Budgetfahrplan: Grüne hoffen auf Fischer

Die Grünen hoffen in der Frage des umstrittenen Budgetfahrplans auf Bundespräsident Heinz Fischer. Parteichefin Eva Glawischnig hatte nach einem Gespräch in der Hofburg heute das Gefühl, dass ihre Argumente gegen die von der Regierung angekündigte Verschiebung "durchaus auf fruchtbaren Boden gefallen" sind.

Sie hofft nun, dass Fischer seinen Einfluss geltend macht, um die Regierung auf ihre Verpflichtung zur Budgetvorlage im Oktober hinzuweisen.

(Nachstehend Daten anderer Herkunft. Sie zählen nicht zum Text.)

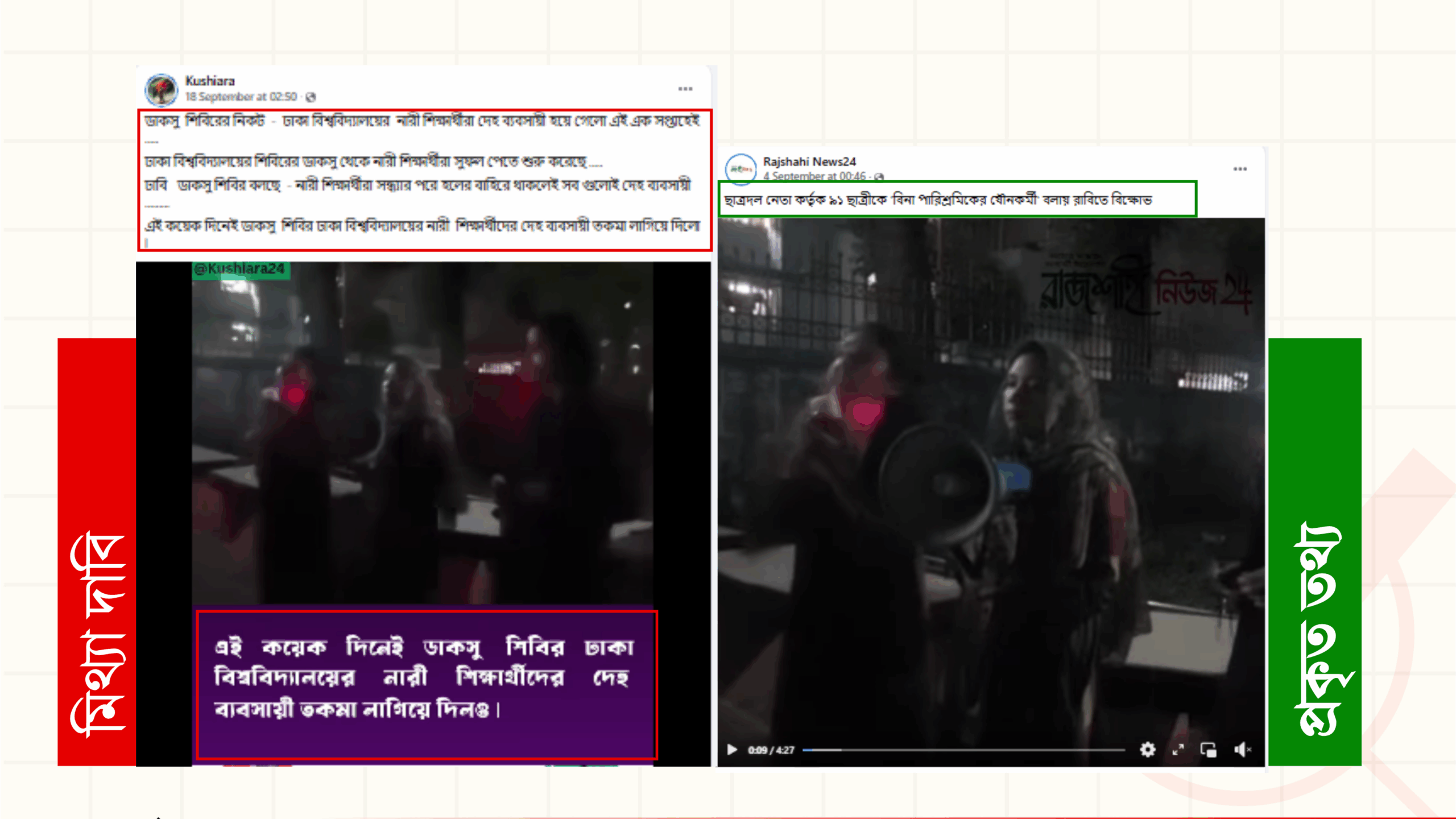Seek using the video progress bar
Viewport: 1456px width, 819px height.
[x=963, y=750]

Auftakt zu Gesprächsreigen
Die Unterredung mit Glawischnig war der Auftakt zu einem Gesprächsreigen, mit dem Fischer zu einer Lösung in dem seit einem Schreiben der Regierungsspitzen vor zwei Wochen schwelenden Streit beitragen will.

Die rot-schwarze Regierung will dem Parlament das Budget erst am 1. Dezember vorlegen, die Opposition besteht auf Einhaltung des zwischen den Fraktionen vereinbarten Sitzungsplans mit Budgetrede am 20. Oktober.